The Foreign Affairs Council of the European Union started a week with the EU fully concentrated on the Middle-East peace and stabilisation processes. On the eve of the conference on the future of Syria, co-hosted by the UK and and the European Union in Brussels on 4 and 5 April, the Foreign Ministers dealt with the current crisis in Syria, Yemen and Libya.

High Representative for the Common Foreign and Security Policy Federica Mogherini stressed the importance for the EU to support a political solution for the Syrian conflict. Specifically, the genuine political transition that the EU wants to encourage is within the resumed Geneva negotiations between the opposition parties and the Syrian regime -which started last February under the UN’s aegis.  Moreover, Mogherini reports that the Council renovated its will to keep addressing humanitarian needs of the Syrian population despite deliberate attempts being made to prevent the arrival of humanitarian aid. Finally, a preparation for the reconstruction of the country based on encouraging civil society, democracy and freedom of speech as well as enforcing accountability for war crime is starting to be put on paper by EU Foreign Ministers. This plan still needs to be considered by the international community as a whole in the Brussels conference taking place. Oxfam is concerned that the current discussion on reconstruction is more a desire to see refugees returning to Syria than as a real possible solution.
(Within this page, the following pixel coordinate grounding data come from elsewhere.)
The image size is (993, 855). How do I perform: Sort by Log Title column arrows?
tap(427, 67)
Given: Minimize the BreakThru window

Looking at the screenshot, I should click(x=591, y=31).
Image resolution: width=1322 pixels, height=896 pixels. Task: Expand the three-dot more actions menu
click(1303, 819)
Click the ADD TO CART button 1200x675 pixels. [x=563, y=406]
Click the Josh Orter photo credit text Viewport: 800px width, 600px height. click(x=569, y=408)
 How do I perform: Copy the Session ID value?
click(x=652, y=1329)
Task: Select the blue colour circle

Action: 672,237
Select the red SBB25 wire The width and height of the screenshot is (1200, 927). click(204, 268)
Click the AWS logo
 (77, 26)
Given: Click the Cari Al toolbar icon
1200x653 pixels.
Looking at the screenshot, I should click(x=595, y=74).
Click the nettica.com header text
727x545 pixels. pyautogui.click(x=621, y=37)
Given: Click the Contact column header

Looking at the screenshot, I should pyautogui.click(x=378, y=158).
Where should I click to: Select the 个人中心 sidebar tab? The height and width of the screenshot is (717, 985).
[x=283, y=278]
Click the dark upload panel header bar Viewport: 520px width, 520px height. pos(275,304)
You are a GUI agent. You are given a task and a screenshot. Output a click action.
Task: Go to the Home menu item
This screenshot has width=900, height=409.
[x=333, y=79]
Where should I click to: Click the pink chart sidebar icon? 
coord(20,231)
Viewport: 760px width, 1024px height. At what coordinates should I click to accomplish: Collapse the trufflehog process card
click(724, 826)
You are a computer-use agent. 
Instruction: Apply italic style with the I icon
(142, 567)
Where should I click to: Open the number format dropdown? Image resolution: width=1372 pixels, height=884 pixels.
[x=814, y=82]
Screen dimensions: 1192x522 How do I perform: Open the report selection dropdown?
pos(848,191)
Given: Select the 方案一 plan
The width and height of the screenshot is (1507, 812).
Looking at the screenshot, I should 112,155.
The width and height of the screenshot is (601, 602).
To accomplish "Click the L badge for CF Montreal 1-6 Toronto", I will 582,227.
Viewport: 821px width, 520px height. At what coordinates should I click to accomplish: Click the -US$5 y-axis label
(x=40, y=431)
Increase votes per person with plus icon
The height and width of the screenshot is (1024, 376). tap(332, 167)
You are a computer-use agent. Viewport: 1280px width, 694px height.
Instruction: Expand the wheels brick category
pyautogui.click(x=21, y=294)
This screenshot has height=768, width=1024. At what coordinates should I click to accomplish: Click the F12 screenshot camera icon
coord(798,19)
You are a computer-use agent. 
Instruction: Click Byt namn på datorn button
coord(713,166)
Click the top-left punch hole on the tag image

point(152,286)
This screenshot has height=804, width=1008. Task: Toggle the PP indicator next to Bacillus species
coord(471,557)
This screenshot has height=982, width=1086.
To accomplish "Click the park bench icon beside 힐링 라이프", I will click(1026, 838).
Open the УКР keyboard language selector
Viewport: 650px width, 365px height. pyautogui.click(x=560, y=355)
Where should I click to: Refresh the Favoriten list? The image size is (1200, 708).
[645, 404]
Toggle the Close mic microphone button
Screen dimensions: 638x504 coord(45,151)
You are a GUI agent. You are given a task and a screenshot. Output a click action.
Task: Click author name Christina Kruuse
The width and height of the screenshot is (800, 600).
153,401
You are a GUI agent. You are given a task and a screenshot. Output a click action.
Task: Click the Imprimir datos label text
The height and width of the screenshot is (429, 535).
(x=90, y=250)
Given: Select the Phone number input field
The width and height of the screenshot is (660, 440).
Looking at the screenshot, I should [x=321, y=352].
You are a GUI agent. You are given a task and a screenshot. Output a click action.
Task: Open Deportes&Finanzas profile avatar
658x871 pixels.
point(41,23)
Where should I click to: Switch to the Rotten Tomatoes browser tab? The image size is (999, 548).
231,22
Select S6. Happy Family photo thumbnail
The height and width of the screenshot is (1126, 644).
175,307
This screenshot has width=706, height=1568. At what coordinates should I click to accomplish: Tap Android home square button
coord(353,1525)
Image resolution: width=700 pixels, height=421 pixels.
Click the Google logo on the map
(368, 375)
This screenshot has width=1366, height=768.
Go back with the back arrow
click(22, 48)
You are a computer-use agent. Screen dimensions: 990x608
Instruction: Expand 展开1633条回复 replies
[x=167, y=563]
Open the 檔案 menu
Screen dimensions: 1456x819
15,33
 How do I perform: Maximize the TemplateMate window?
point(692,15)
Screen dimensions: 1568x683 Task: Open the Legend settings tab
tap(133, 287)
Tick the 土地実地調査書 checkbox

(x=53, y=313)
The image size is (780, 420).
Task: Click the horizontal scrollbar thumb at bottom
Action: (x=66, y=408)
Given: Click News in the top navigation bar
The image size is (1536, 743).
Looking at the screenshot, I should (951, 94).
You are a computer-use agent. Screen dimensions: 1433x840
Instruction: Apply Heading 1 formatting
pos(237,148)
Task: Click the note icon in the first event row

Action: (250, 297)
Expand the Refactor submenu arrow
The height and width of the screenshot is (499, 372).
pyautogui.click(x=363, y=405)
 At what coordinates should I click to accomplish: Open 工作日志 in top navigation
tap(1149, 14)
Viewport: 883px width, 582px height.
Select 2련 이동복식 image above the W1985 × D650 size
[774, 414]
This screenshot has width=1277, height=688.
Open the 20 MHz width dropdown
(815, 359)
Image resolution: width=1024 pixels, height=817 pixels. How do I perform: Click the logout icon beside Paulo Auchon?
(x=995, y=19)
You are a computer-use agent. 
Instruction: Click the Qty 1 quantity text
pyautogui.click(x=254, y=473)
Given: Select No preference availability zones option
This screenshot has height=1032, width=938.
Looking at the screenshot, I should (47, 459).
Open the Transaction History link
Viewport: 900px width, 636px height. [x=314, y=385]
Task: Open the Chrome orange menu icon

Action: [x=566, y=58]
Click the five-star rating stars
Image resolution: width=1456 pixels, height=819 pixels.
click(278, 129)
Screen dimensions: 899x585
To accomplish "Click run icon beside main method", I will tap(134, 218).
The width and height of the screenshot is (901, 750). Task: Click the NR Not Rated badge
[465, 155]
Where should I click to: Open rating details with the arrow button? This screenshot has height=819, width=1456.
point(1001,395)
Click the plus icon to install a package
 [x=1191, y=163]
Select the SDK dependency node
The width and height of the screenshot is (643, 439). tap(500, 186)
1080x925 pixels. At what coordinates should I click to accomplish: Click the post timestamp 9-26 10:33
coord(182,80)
In addition, the process happening within the Geneva talks already saw the first withdrawal from the Kurdish National Council which highlighted an opposition to a federal solution for Syria amongst other parties.

Turning to the Yemen conflict, now in its third year, the EU HR called for the elimination of any obstacle that is currently hindering the arrival of humanitarian aid in the Country. She recalled the fact that on average a 17 millions people are dependant on this aid out of which more than 7 millions are on the brink of famine. Most importantly, Mohherini stressed that the possible solutions to the crisis should focus as much as possible towards stability and security on a regional scale due to the implications this crisis has on the Horn of Africa countries. The Council in its conclusions  welcomed the Geneva Conference for the Crisis in Yemen which will be opened on the 25 April, co-hosted by the UN Secretary General and the governments of Sweden and Switzerland.

Finally, the Libyan situation was addressed through a follow up on the EU participation to the Quartet on Libya, joining the Arab League, African Union and the UN. The aim is unity as the solution for the country: “it is a pure and dangerous illusion to think that one part can rule over the entire country against the other” Mogherini declared. Her words were followed by the renewal of the individual sanctions the EU started in April 2016 against Agila Saleh, president of the Libyan Council of Deputies in the House of Representatives; Khalifa Ghweil, Prime Minister and Defence Minister of the  General National Congress which is not recognised internationally; and Nuri Abu Sahmain, President of the General National Congress for their attempt to obstruct the implementation of the Libya Political Agreement.